Yesterday, Justin Trudeau invoked the Emergencies Act, which significantly escalates the role of the federal government in dealing with the far right extremist occupations of Ottawa and various border spots. Will this make a difference? Well, the various tools that were brandished yesterday suggest so. The threat of anti-terrorism financial tools potentially destroying the organizers' ability to, well, function in the economy could make a big difference. Indeed, this is quite a hammer... but is it necessary?
The challenge that many are leveling against Trudeau and the federal government (after two weeks of so many folks asking for leadership and MOAR!) is that there are plenty of tools at the provincial level.
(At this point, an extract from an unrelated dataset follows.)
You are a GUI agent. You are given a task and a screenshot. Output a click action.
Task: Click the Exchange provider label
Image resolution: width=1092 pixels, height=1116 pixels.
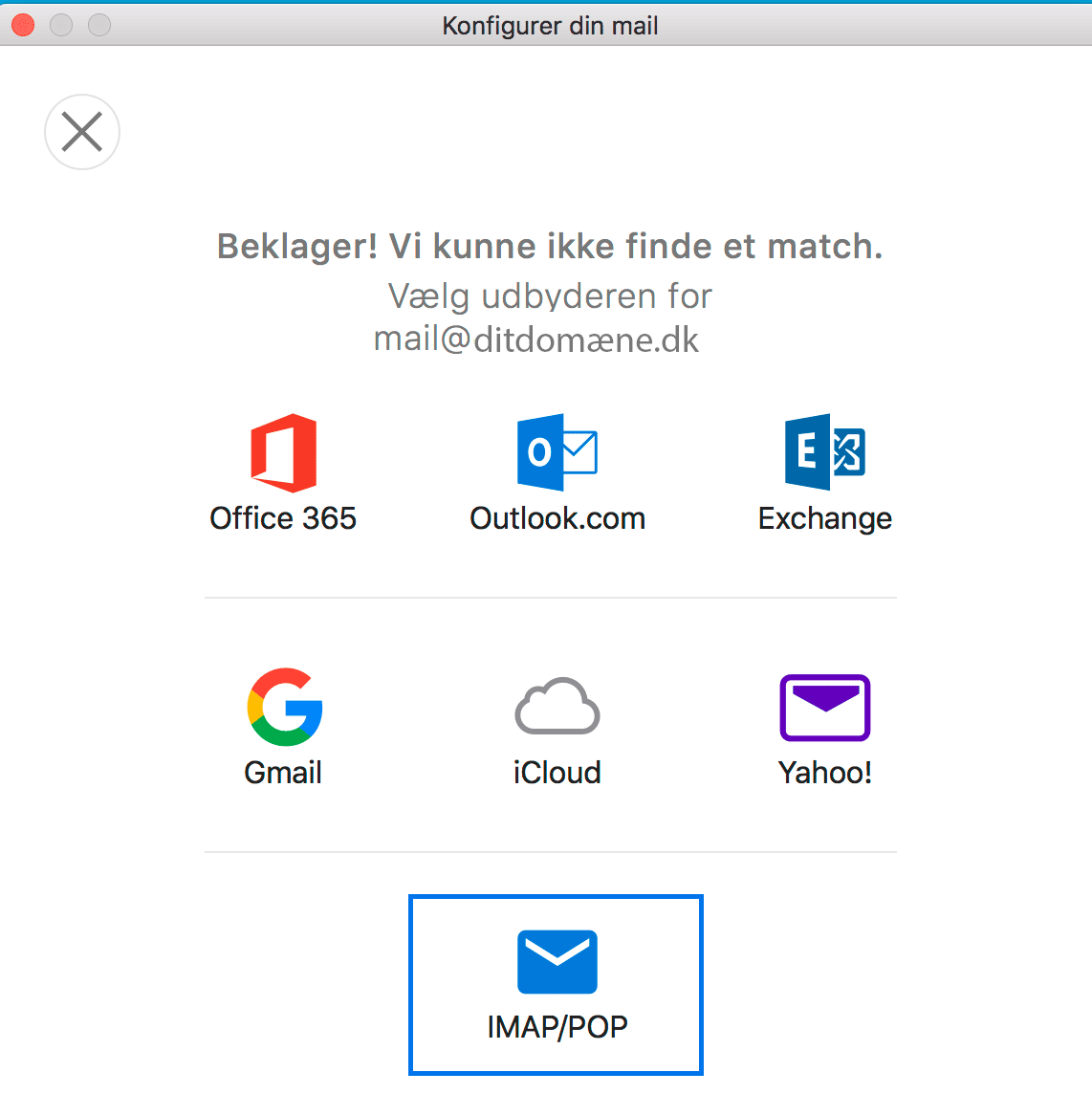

The provinces could have yanked the certifications of the trucks, their licenses, and all that kind of stuff to greatly increase the costs of participating in this stuff. But they chose not to do so.
The big difference between the federal level and several of the provinces is not the legal stuff but the political stuff. Trudeau does not have to worry about alienating his right flank with these decisions. Doug Ford (Ontario), Jason Kenney (Alberta), and Scott Moe (Saskatchewan) all are Conservative party folks (in Canada, the provincial parties have more distance from the national ones) who have to worry about alienating the far right folks in their party, not unlike how those in the GOP have had to worry about their far right folks. Ford has had plenty of opportunity to do more to clear out Ottawa of these extremists, but has chosen not to do so. He only get some semi-serious about the Windsor blockade since it threatened to choke off much of the car industry in Ontario. But Ottawa, he does not really care that much about--he resides in Toronto and his base is in Toronto.
Not only have these Conservatives refused to penalize the extremists but they have sought to appease them by reducing restrictions as quickly as possible. (Here's my poll re the biggest appeasers in Canada). To be fair to Ford, his pattern has always been to tighten restrictions late and reduce them too soon. Testing has completely fallen apart, so it is not clear what data is being used to justify the elimination of vax requirements. Certainly not whether the hospitals are under stress or not (hint: they are still under great stress).
Anyhow, I am not sure that the crisis meets the threshold for the Emegencies Act (I don't play a lawyer on TV), but I can easily understand why the feds could drop the hammer more so than the provincial leaders. But then the hammer is likely to be much heavier with more consequences (good and bad). We shall see if this leads to better police coordination given that the city and provincial police authorities have utterly failed Ottawa. It will certainly lead to the organizers of this thing will pay a higher price than they might have expected a week ago. Their ability to get car loans, mortgages, credit cards, bank accounts, and the like may have disappeared overnight. And, no, I don't have much sympathy for the far right. So, sucks to be them right now.
What happens next? We shall see if the feds can deliver, something that has been a mixed bag over the past six years.